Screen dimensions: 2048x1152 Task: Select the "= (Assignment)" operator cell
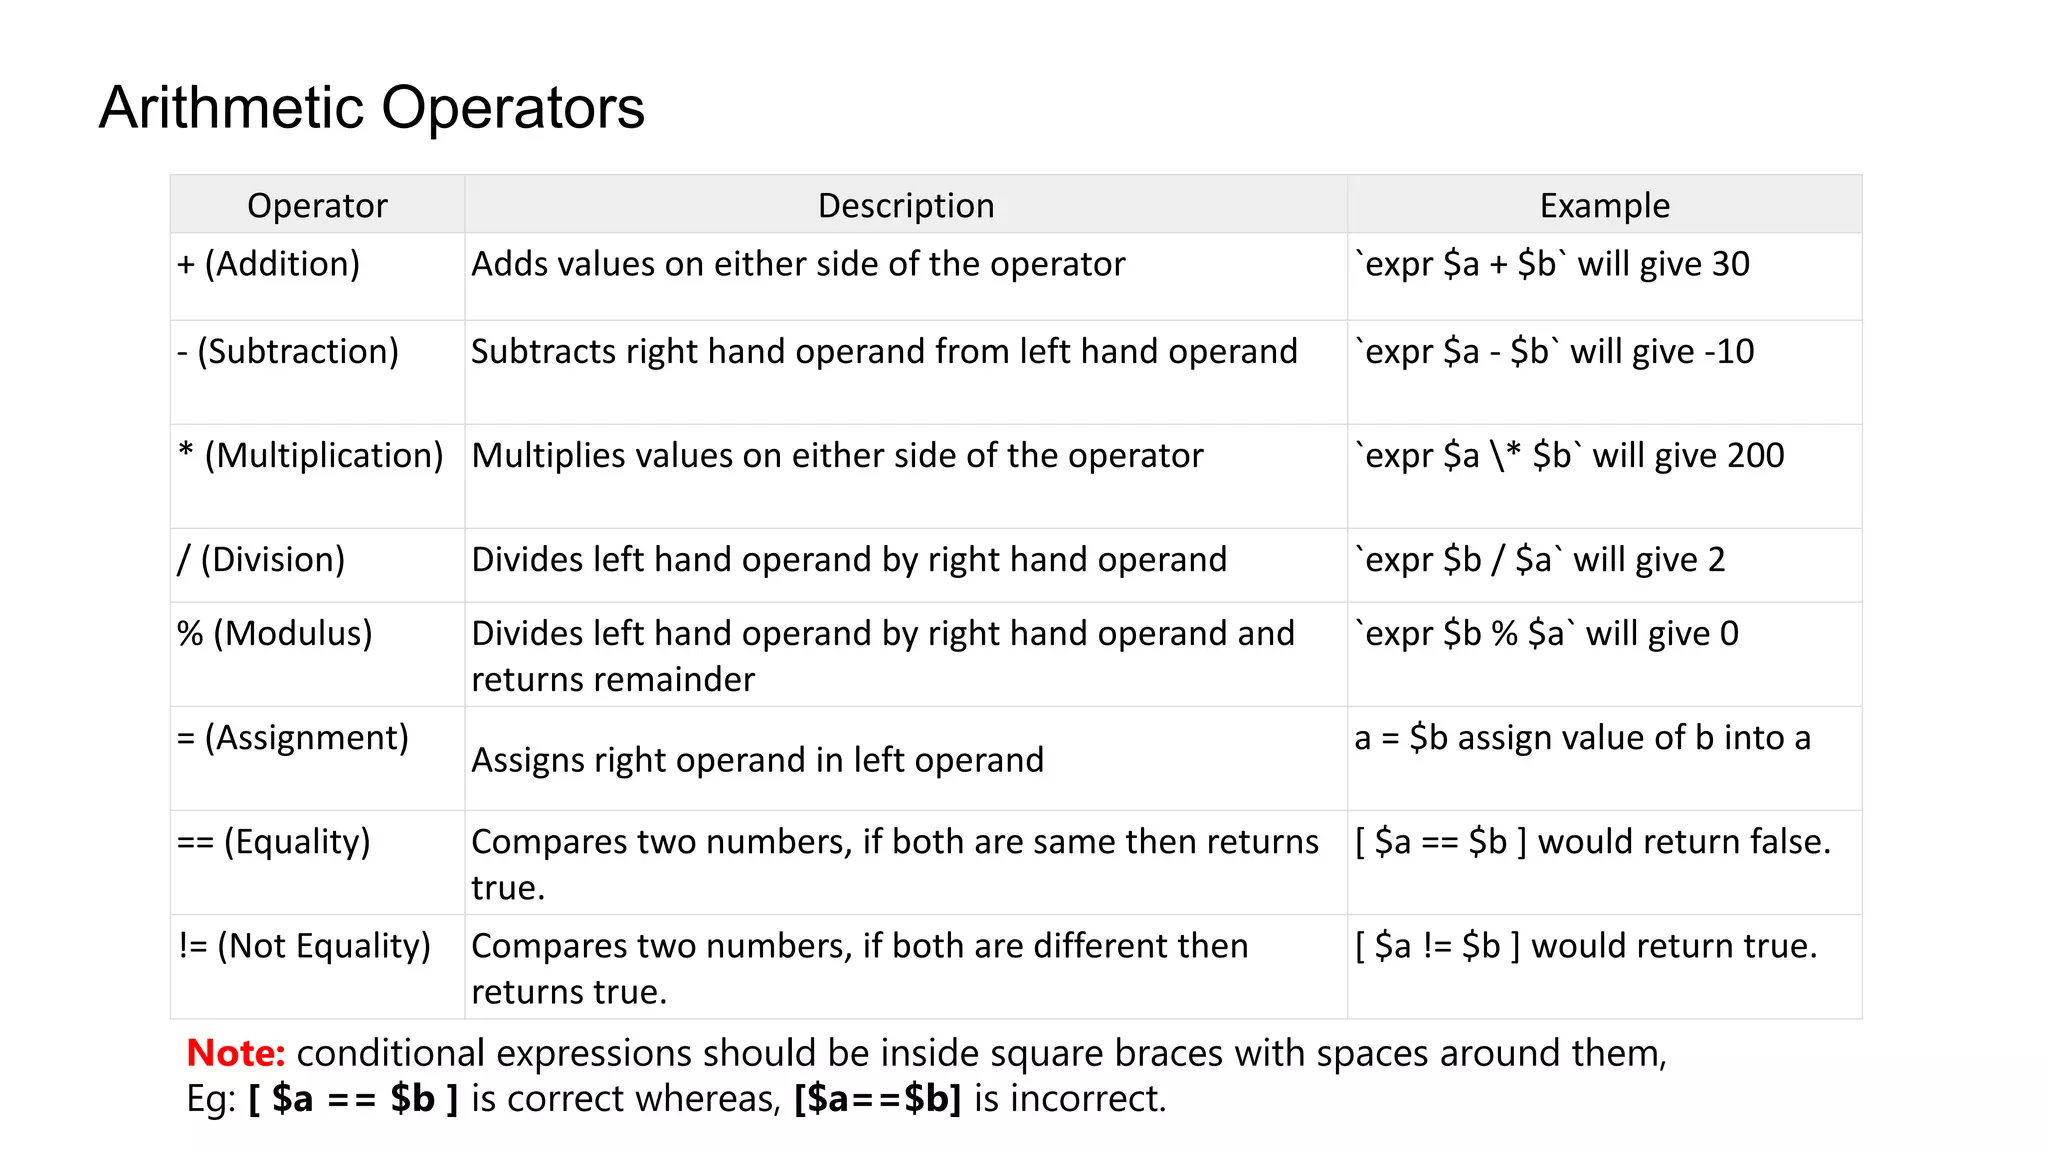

* * *

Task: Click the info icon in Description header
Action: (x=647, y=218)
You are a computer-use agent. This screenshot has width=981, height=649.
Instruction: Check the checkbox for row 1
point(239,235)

==

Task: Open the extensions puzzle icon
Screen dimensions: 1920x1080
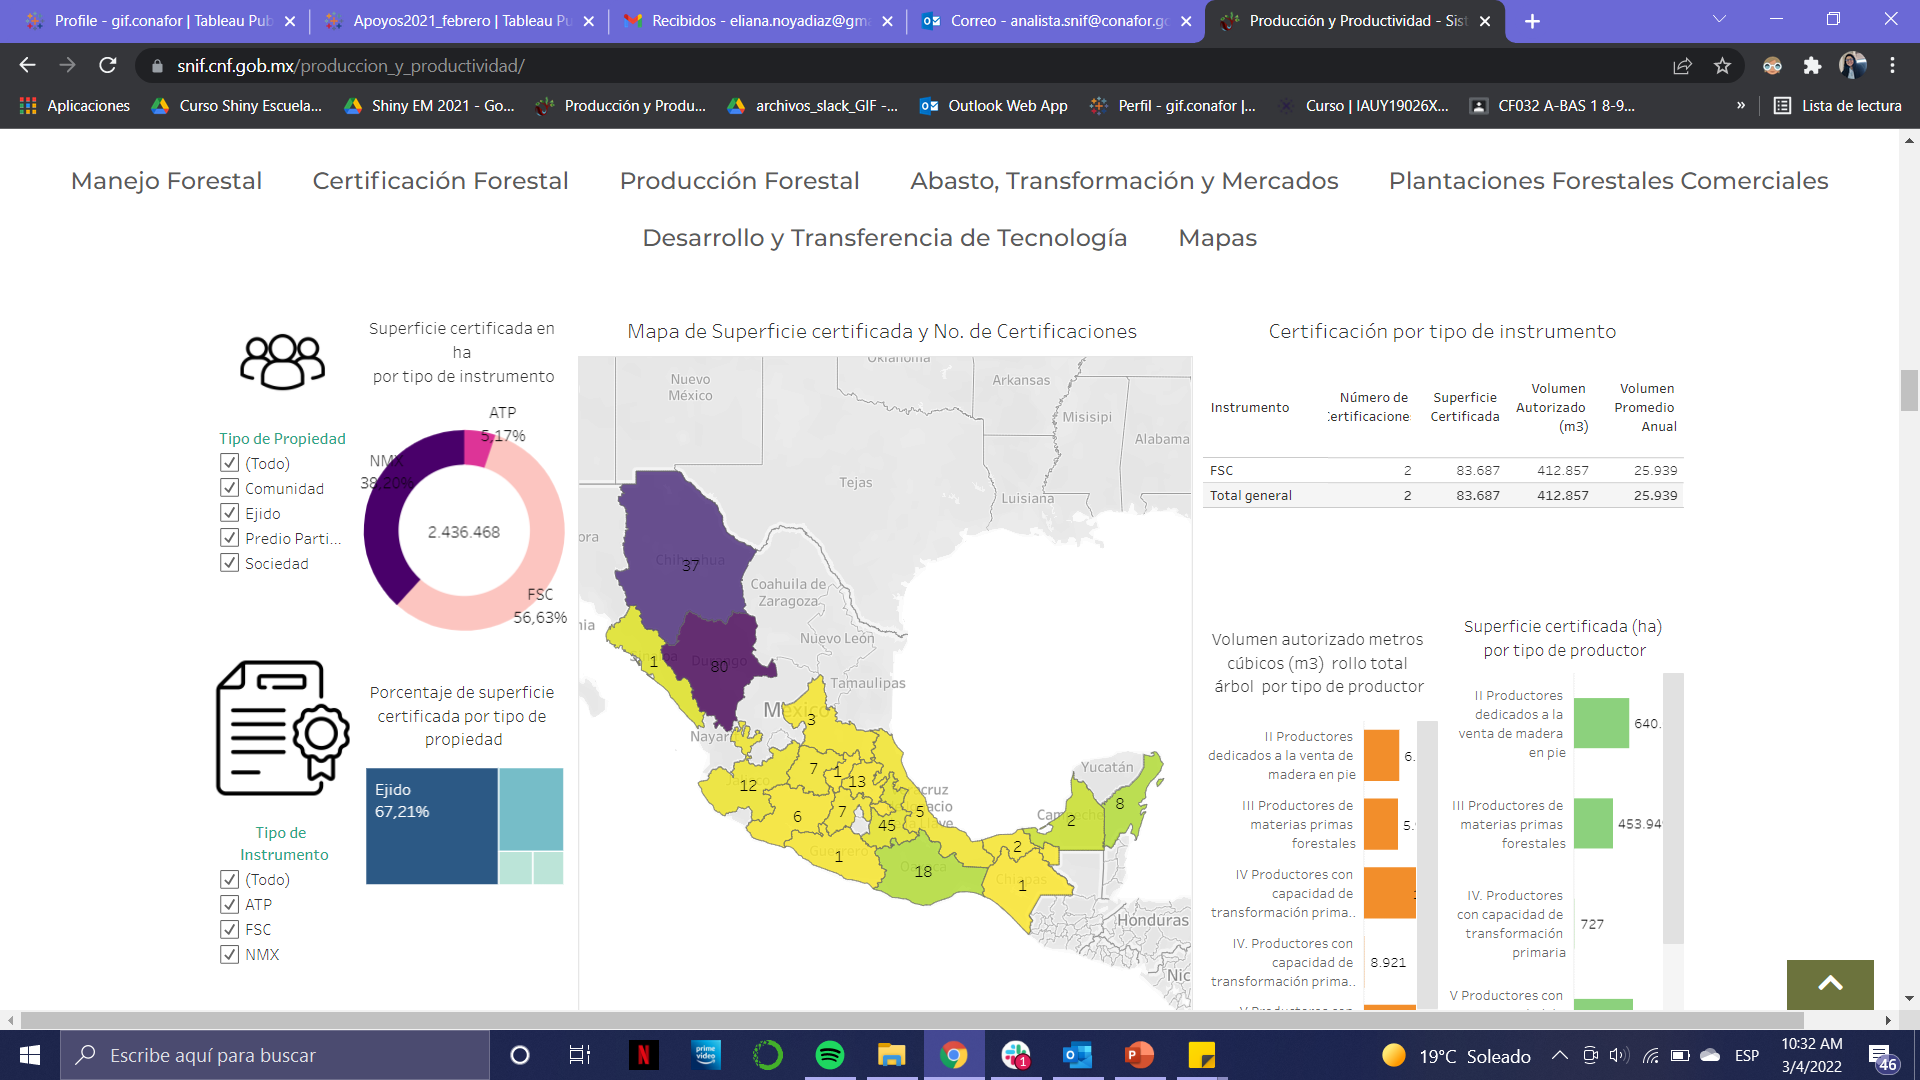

▶ _WORK REQUIRED_
Format the section that begins with the line containing "Task: Click the" and ends with the line containing "point(239,235)", both included, as a Markdown table with the columns No. and Line, numbering each line and skipping any blank ones.

▶ _REPLY TO THE EXERCISE_
| No. | Line |
|---|---|
| 1 | Task: Click the info icon in Description header |
| 2 | Action: (x=647, y=218) |
| 3 | You are a computer-use agent. This screenshot has width=981, height=649. |
| 4 | Instruction: Check the checkbox for row 1 |
| 5 | point(239,235) |